**ASSIGNMENT:**
The line with "[التعليم اليوم] (249, 47)" marks the start; please set it down along with all later lines through the end of the material, exactly, leaving out pictures.

**DATA:**
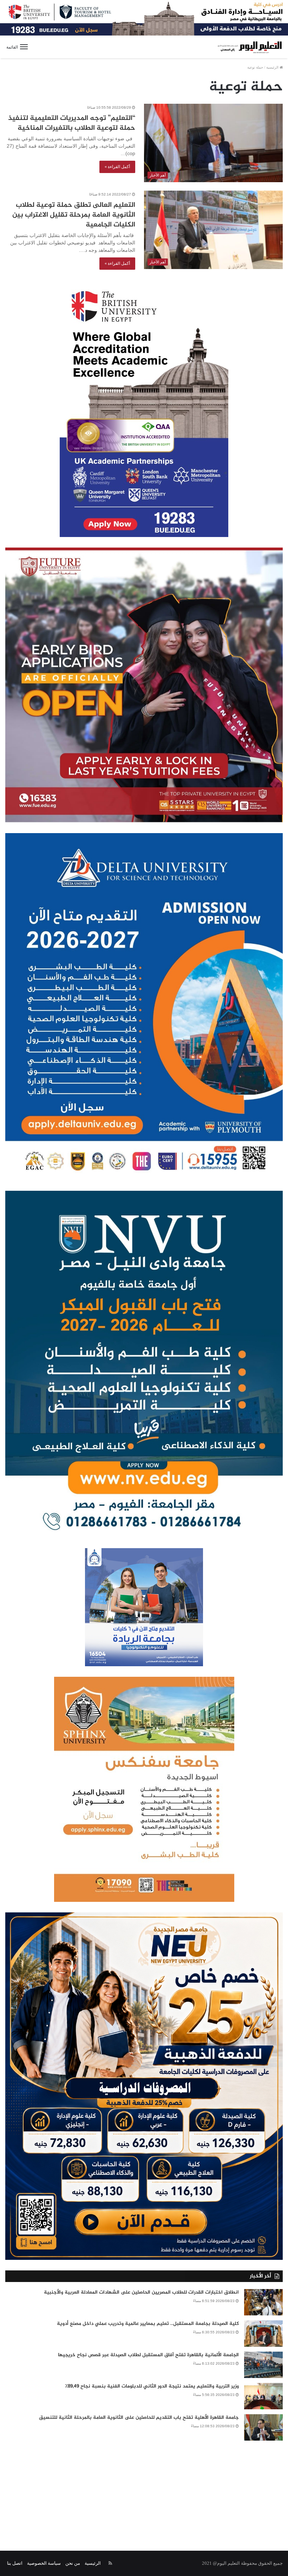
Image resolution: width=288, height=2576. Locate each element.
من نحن (72, 2563)
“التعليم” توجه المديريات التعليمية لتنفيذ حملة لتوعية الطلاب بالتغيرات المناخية (71, 123)
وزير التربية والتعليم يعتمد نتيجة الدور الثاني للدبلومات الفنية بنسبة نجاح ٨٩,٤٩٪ (152, 2386)
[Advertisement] (144, 2491)
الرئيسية (273, 67)
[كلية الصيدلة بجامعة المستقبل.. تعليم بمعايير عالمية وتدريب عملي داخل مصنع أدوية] (263, 2333)
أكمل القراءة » (117, 166)
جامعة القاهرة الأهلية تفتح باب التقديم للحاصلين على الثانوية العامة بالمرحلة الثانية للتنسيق (139, 2418)
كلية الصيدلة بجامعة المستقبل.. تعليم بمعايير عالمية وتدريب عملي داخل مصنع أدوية (148, 2324)
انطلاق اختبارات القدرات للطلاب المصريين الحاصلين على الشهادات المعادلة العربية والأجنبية (141, 2292)
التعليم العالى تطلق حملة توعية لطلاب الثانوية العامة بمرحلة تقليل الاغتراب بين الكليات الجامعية (73, 215)
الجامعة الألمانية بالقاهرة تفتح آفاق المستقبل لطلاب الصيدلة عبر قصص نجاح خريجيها (148, 2355)
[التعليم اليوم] (249, 47)
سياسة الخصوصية (44, 2563)
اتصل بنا (14, 2563)
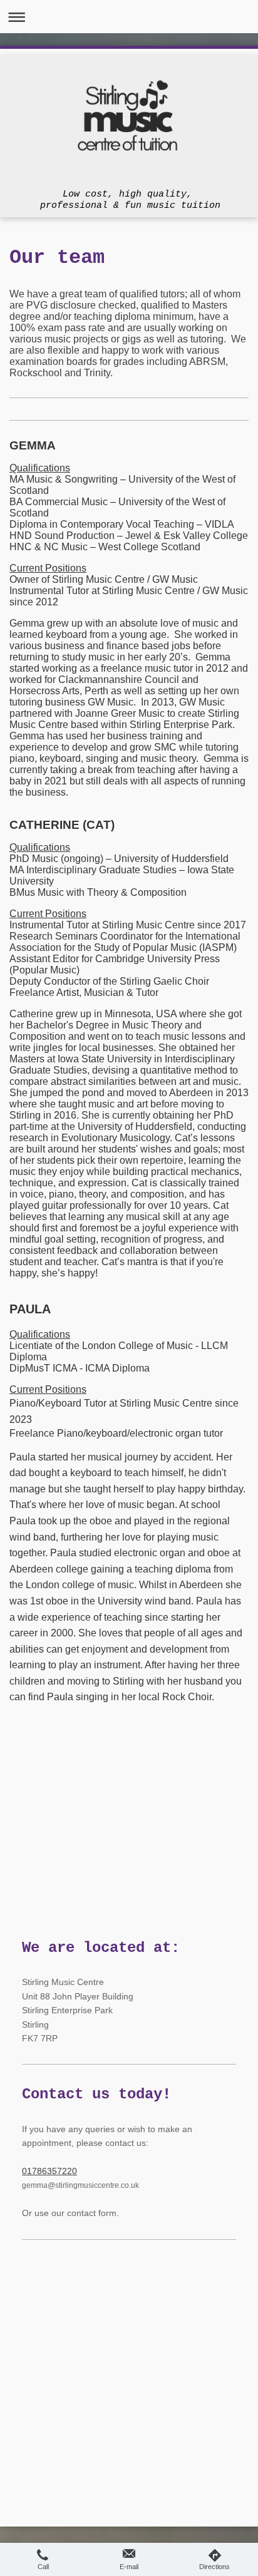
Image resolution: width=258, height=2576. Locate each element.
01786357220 (49, 2171)
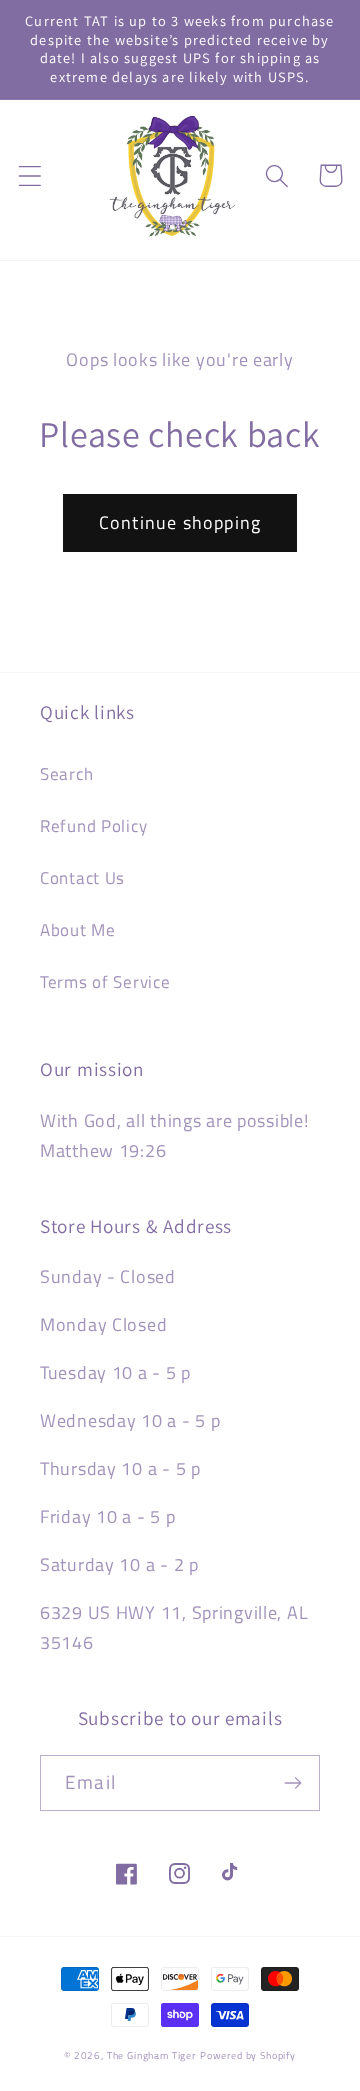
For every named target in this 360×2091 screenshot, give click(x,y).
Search (66, 774)
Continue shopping (180, 522)
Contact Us (82, 878)
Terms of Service (105, 982)
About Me (78, 930)
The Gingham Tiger (151, 2055)
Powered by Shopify (248, 2055)
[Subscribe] (292, 1783)
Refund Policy (93, 826)
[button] (30, 175)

**RESPONSE:**
[التعليم اليوم] (249, 47)
سياسة الخصوصية (44, 2563)
اتصل بنا (14, 2563)
Image resolution: width=258, height=2576. Locate each element.
01786357220 (49, 2171)
For every named target in this 360×2091 screenshot, give click(x,y).
Search (66, 774)
Continue shopping (180, 522)
Contact Us (82, 878)
Terms of Service (105, 982)
About Me (78, 930)
The Gingham Tiger (151, 2055)
Powered by Shopify (248, 2055)
[Subscribe] (292, 1783)
Refund Policy (93, 826)
[button] (30, 175)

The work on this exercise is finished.